While most pediatric patients with B-cell acute lymphoblastic leukemia (B-ALL) are curable with modern risk-adapted therapy, survival following relapse remains poor. For children in first relapse treated with salvage chemotherapy, the five-year overall survival (OS) has been approximately 40 to 50 percent, with early timing of medullary relapses and second or greater relapses conferring increasingly worse prognoses.^1,2  The recent success of CD19-directed antibody-based or cellular immunotherapies has led to improved clinical outcomes for some patients with relapsed/refractory B-ALL and U.S. Food and Drug Administration (FDA) approval of several products,^3–5  but also engendered CD19 antigen-loss relapses that are challenging to cure.^6,7 

The CD22 antibody-drug conjugate inotuzumab ozogamicin has independently demonstrated robust remission reinduction in adults with relapsed/refractory B-ALL,⁸  leading to its FDA approval in 2017. During the past several years, pediatric-specific studies have investigated the safety and tolerability of inotuzumab administered as monotherapy or in combination with multiagent chemotherapy for children with relapsed/refractory B-ALL, including detailed assessment of potential hepatic sinusoidal obstruction syndrome (SOS) toxicity. In addition to these trials, recent case series reports have noted promising clinical activity in children with relapsed ALL previously treated with CD19-targeting immunotherapies.^9,10 

Dr. Erica Brivio and colleagues recently reported results from the European Innovative Therapies for Children with Cancer (ITCC) consortium phase I study ITCC-059 (EUDRA-CT 2016-000227-71), which investigated two dose levels of single-agent inotuzumab in 25 children and adolescents (1-17 years old) with CD22⁺ multiply-relapsed/refractory B-ALL. A maximally tolerated dose of 1.8 mg/m²/cycle administered weekly for three doses at 0.8, 0.5, and 0.5 mg/m² (DL2) was identified. Importantly, an overall response rate of 80 percent (20/25 patients) was observed with 84 percent (16/19 patients with available data) of responders achieving deep remission with negative flow cytometric minimal residual disease (MRD).¹¹  SOS was not seen in any subject during inotuzumab therapy but did occur in two of five non-responding patients treated with subsequent high-dose chemotherapy. Surprisingly, seven children with inotuzumab-induced remission who received subsequent allogeneic hematopoietic stem cell transplantation (HSCT) did not experience SOS, though prophylactic defibrotide was used in one patient.¹¹  The ITCC-059 trial is now accruing in a part 2 phase with inotuzumab in combination with multiagent chemotherapy.

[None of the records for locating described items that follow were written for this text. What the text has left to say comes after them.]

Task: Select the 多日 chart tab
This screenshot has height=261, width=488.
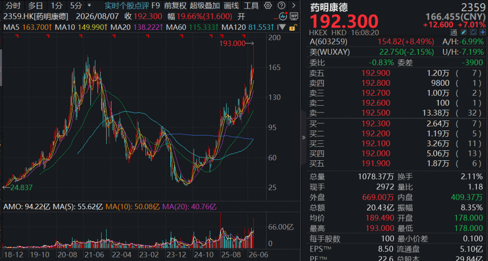Action: (x=35, y=5)
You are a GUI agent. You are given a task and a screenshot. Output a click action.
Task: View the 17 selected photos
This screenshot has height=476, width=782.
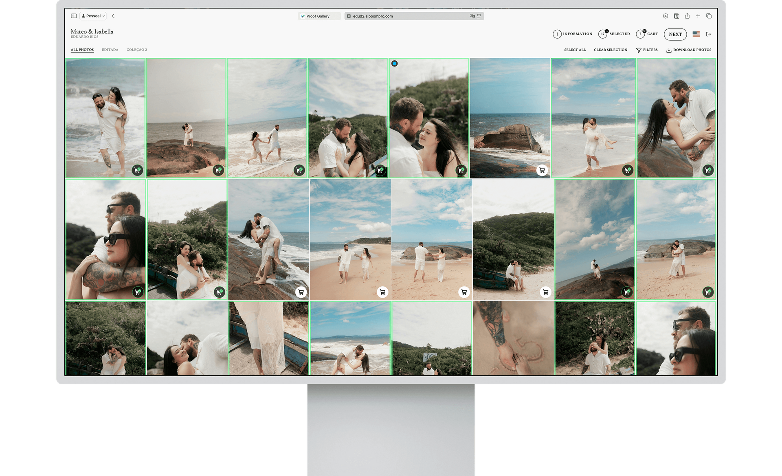603,34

Concurrently, Dr. Maureen O'Brien and colleagues evaluated inotuzumab monotherapy in 48 children and adolescents/young adults (AYAs) aged one to 21 years with second or greater relapsed/refractory CD22+ B-ALL via the Children's Oncology Group (COG) AALL1621 phase II trial (NCT02981628). A complete response (CR) rate of 58.3 percent (28/48 patients) was observed after one cycle of inotuzumab given at the same 1.8 mg/m²/cycle dosing with 66.7 percent (18/27) achieving MRD negativity. Three additional patients (6.3%) achieved MRD-negative remission after a second cycle. As in the ITCC-0659 trial, SOS was not observed during inotuzumab therapy. However, six of 21 subjects (28.6%) who underwent subsequent allogeneic HSCT experienced grade 3 SOS, which was successfully managed in all patients with early administration of defibrotide. AALL1621 is also currently evaluating inotuzumab in combination with multiagent chemotherapy in children with relapsed/refractory B-ALL.